Bloom Filters¶

How probabilistic data structures prevent unnecessary disk reads in SSTables.

The Problem¶

User: get("user:99999")  // Key doesn't exist

Without bloom filter:
1. Check index → might be in Block 42
2. Read Block 42 from disk (100µs)
3. Decompress block (~1µs)
4. Binary search → not found
Total: ~101µs wasted on disk I/O

With 1000 non-existent keys: 1000 * 100µs = 100ms wasted!

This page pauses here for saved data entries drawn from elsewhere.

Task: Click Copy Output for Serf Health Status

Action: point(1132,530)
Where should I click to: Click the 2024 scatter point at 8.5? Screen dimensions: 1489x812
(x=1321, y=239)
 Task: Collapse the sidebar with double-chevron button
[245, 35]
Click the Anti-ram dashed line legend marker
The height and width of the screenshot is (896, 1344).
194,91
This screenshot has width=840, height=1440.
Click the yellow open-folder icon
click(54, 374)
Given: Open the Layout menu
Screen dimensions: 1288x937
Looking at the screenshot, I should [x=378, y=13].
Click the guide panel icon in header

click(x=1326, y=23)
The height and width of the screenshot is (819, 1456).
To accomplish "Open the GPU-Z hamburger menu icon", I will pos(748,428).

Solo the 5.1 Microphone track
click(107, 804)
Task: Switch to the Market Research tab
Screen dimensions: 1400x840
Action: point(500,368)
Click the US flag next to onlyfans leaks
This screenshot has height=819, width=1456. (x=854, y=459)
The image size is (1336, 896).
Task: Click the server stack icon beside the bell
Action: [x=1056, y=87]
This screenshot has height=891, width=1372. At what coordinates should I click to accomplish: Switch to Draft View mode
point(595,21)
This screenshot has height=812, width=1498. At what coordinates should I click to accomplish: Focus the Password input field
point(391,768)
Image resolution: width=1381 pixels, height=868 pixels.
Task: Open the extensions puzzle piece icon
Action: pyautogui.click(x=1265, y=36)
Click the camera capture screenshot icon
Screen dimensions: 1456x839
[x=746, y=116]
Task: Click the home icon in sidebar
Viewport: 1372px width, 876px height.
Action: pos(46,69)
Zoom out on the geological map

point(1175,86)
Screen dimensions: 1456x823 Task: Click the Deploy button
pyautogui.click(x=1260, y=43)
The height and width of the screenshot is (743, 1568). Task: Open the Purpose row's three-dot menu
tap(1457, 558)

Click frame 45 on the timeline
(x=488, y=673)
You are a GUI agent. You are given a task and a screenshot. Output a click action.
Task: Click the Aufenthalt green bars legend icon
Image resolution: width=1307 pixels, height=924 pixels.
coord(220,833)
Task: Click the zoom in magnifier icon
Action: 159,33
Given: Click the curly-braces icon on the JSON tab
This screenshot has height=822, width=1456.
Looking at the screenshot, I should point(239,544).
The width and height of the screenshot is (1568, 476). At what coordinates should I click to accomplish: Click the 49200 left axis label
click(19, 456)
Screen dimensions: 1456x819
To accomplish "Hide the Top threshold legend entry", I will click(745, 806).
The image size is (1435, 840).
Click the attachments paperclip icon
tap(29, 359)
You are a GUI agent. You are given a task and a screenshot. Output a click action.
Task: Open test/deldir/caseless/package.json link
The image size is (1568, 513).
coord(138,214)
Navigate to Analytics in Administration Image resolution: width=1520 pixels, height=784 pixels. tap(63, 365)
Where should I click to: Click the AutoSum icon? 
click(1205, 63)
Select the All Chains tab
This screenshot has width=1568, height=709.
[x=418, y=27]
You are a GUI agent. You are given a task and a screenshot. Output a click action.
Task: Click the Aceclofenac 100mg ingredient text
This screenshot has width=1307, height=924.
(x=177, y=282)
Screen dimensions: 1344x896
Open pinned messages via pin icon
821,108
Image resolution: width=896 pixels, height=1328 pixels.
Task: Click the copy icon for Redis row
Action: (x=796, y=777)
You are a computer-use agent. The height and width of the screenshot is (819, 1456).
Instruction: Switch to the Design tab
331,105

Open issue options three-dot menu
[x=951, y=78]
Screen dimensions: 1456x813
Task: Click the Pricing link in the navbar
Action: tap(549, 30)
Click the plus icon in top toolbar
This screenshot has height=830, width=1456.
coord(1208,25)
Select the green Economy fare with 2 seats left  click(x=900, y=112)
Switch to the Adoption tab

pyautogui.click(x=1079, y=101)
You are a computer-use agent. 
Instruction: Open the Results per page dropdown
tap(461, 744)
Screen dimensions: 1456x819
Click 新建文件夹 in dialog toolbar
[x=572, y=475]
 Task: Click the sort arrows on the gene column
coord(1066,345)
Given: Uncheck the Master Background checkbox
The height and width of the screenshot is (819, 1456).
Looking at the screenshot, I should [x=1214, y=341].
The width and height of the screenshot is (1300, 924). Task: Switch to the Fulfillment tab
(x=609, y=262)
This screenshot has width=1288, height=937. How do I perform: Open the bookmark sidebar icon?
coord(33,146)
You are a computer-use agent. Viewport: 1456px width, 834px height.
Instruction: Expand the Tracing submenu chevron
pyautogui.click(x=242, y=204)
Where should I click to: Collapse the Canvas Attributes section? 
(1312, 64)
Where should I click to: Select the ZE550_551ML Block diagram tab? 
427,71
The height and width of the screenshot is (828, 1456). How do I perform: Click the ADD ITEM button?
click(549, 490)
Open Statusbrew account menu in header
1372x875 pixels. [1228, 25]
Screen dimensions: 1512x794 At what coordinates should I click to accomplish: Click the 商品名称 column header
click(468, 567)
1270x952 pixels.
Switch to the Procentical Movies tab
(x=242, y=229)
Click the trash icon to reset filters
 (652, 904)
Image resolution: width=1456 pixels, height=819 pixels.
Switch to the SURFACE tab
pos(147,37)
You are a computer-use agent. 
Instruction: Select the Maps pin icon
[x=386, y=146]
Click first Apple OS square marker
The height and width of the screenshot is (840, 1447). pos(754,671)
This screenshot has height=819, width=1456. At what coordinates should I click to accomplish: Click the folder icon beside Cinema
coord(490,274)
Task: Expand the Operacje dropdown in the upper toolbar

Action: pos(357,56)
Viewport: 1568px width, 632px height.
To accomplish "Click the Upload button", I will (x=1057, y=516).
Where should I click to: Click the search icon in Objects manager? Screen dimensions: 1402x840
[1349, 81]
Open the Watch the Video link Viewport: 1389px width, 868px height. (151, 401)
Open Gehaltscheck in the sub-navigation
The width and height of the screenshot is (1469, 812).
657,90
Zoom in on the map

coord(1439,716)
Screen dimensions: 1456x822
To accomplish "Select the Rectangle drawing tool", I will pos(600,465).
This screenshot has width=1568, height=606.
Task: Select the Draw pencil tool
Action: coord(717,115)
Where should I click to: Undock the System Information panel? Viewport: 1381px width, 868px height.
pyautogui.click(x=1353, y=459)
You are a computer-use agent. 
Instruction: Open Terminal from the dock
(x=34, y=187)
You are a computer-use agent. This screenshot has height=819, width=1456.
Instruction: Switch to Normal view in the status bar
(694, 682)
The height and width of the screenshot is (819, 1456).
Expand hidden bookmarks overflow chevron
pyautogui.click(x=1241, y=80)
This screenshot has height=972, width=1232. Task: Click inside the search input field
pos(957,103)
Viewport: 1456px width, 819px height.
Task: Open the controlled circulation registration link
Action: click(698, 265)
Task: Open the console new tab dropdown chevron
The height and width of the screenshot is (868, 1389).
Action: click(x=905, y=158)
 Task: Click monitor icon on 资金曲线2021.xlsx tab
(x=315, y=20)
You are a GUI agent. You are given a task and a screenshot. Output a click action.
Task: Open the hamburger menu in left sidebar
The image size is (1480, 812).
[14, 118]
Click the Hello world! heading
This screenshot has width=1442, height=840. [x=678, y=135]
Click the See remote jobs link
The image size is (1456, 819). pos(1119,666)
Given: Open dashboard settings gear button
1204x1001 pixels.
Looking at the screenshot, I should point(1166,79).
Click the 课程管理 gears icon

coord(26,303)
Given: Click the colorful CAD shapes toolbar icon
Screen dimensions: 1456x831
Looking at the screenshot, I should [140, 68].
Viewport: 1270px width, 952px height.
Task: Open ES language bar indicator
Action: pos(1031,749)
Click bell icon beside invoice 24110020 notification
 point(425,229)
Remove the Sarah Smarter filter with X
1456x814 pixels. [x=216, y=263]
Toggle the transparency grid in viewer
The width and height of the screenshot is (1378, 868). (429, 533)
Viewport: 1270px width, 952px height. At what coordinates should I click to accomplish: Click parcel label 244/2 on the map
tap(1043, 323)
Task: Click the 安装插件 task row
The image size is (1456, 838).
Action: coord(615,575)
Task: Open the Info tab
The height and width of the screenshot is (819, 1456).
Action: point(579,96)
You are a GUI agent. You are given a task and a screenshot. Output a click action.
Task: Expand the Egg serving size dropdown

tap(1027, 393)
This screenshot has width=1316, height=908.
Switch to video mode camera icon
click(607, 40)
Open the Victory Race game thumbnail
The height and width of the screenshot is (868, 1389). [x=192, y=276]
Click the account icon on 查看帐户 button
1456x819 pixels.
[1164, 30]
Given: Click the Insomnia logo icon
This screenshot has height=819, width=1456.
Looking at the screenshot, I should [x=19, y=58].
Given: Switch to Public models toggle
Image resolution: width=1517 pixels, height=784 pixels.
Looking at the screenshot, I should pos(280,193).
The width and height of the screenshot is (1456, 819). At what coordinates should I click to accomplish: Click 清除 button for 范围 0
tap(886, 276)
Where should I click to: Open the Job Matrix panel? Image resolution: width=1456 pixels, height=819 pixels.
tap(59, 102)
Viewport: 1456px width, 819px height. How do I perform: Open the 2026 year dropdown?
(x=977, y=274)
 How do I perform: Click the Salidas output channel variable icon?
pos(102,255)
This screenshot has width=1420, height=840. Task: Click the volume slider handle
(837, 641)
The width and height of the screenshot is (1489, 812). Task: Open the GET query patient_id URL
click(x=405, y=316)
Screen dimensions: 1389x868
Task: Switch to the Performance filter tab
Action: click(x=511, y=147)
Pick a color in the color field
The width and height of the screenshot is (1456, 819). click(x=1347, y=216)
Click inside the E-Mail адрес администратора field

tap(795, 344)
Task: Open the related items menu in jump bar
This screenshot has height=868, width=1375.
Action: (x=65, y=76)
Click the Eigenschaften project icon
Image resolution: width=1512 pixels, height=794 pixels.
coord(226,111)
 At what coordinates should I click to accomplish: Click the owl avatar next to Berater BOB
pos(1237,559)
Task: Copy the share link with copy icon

The Solution: Bloom Filters¶

A bloom filter is a probabilistic data structure that answers: "Is key X definitely not in the set?"

User: get("user:99999")

With bloom filter:
1. Check bloom filter (67ns): NOT PRESENT → return None
Total: 67ns (1500x faster!)

Key properties: - No false negatives: If bloom says "not present", key is definitely absent - Possible false positives: If bloom says "maybe present", key might not be there - Space-efficient: 10 bits per key for ~0.9% false positive rate

How Bloom Filters Work¶

Basic Concept¶

A bloom filter is a bit array with hash functions:

Bit array (128 bits):
[0][0][0][0]...[0][0][0]

Add key "alice":
  hash1("alice") = 5  → set bit 5
  hash2("alice") = 89 → set bit 89
  hash3("alice") = 120 → set bit 120

Bit array after adding "alice":
[0][0][0][0][0][1]...[1]...[1][0][0]
      bit5      bit89    bit120

Query "alice":
  hash1("alice") = 5   → check bit 5: SET Yes
  hash2("alice") = 89  → check bit 89: SET Yes
  hash3("alice") = 120 → check bit 120: SET Yes
  Result: MAYBE PRESENT (all bits set)

Query "bob":
  hash1("bob") = 12 → check bit 12: NOT SET No
  Result: DEFINITELY NOT PRESENT (stop here!)

Bloom Filter in SSTables¶

File Layout¶

SSTable:
┌─────────────┐
│  Blocks     │
├─────────────┤
│  Index      │
├─────────────┤
│  Bloom      │ ← Bloom filter here
│  Filter     │
├─────────────┤
│  Footer     │
└─────────────┘

Read Path with Bloom¶

impl SSTableReader {
    pub async fn get(&self, key: &[u8]) -> Result<Option<Entry>> {
        // 1. Check bloom filter (67ns)
        if !self.bloom.contains(key) {
            return Ok(None);  // Definitely not present
        }

        // 2. Might be present, check index
        let block_id = self.index.find_block(key)?;

        // 3. Read block
        let block = self.read_block(block_id).await?;

        // 4. Search in block
        block.get(key)
    }
}

False Positive Rate¶

What is a False Positive?¶

Key "charlie" NOT in SSTable

Bloom filter checks:
  hash1("charlie") = 5   → bit 5 SET (from "alice")
  hash2("charlie") = 89  → bit 89 SET (from "alice")
  hash3("charlie") = 120 → bit 120 SET (from "alice")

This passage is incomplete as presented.